Prasetyo Tak Sabar Ingin Dipanggil Badan Kehormatan DPRD DKI

MONITOR, Jakarta – Ketua DPRD DKI Jakarta Prasetyo Edi Marsudi sudah dilaporkan ke Badan Kehormatan (BK) DPRD DKI Jakarta oleh fraksi-fraksi yang menolak hak interpelasi Formula E. Kendati sudah dilaporkan terhitung selama tiga pekan, Prasetyo belum menerima pemanggilan.

Padahal Politikus PDI Perjuangan ini mengaku sangat menantikan panggilan dari Badan Kehormatan dewan. Ia pun tak sabar ingin menjelaskan secara detail persoalan pelaksanaan Rapat Paripurna Interpelasi.

“Sampai saat ini, saya sebagai terlapor belum juga mendapat panggilan dari BK. Saya sangat menantikan panggilan tersebut,” ujar Prasetyo dalam keterangannya, Selasa (19/10/2021)/

Pras, demikian sapaan akrab Prasetyo, bahkan sesumbar dirinya tidak akan menghindar apabila menerima surat pemanggilan itu. Bahkan ia meyakini keputusan yang sudah ditempuhnya sudah sesuai aturan yang berlaku.

- Advertisement -

“Saya tidak akan menghindar. Apalagi berupaya menyelesaikan laporan ini di meja makan. Saya sangat siap memenuhi panggilan BK untuk menjelaskan seterang-terangnya setiap keputusan yang saya ambil.
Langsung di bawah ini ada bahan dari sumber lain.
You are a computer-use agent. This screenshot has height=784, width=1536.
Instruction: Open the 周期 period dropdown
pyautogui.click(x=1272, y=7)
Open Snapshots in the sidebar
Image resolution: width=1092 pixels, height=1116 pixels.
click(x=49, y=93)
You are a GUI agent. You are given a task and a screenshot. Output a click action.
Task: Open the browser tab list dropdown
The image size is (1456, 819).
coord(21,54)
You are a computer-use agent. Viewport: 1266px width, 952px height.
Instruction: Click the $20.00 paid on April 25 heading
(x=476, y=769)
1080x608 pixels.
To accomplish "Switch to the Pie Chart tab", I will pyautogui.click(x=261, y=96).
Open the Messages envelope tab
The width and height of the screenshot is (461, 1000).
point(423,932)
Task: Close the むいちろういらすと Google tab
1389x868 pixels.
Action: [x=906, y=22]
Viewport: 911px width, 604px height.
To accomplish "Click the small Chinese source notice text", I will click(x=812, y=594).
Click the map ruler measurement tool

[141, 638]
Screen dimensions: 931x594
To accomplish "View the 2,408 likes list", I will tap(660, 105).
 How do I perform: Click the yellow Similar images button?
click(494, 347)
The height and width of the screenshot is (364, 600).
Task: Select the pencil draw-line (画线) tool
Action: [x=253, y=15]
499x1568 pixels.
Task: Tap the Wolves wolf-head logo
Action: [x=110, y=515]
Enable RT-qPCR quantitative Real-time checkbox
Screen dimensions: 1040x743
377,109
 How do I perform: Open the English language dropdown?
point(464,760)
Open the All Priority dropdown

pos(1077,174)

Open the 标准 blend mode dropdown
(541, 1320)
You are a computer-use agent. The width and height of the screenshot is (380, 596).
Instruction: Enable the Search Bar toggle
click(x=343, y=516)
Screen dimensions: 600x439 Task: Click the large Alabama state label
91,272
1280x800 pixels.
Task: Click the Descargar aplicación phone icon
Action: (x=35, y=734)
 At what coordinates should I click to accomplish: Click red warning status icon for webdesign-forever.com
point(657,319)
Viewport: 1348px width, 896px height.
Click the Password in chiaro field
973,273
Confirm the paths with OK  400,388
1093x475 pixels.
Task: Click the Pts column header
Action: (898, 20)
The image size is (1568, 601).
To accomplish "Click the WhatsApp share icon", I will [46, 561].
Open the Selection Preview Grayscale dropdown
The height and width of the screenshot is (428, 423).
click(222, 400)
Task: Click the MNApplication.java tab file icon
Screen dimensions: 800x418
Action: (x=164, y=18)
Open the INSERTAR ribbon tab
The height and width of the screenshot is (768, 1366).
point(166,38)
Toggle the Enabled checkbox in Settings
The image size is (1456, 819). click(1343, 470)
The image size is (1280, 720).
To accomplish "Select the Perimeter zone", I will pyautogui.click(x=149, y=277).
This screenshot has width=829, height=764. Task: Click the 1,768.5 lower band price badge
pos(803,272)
Sebab saya yakin setiap ketukan palu yang untuk memutuskan sesuatu telah sesuai aturan,” tegasnya.

Lebih jauh ia menjelaskan, di dalam Pasal 133 Peraturan DPRD DKI Jakarta Nomor 1 Tahun 2020 tentang Tata Tertib menafsirkan dengan jelas bahwa Setiap Anggota DPRD dalam rapat DPRD berhak mengajukan usul dan pendapat, baik kepada pemerintah daerah maupun kepada pimpinan DPRD.

Dalam ayat 2 di Pasal yang sama mengatakan, usul dan pendapat sebagaimana dimaksud pada ayat (1) disampaikan dengan memperhatikan tata krama, etika, moral, sopan, santun, dan kepatutan sesuai kode etik.

Atas dasar ketentuan itulah, Prasetyo mengakomodir usulan untuk mengagendakan rapat paripurna penyampaian penjelasan anggota dewan pengusul secara lisan atas hak usul interpelasi dalam rapat Badan Musyawarah.

Dalam Pasal 149 ayat (3), BAB IX Persidangan dan Rapat DPRD Tata Tertib DPRD DKI juga menjelaskan, bahwa rapat paripurna dapat diselenggarakan atas undangan Ketua DPRD atau Wakil Ketya DPRD berdasarkan jadwal rapat yang telah ditetapkan oleh Badan Musyawarah.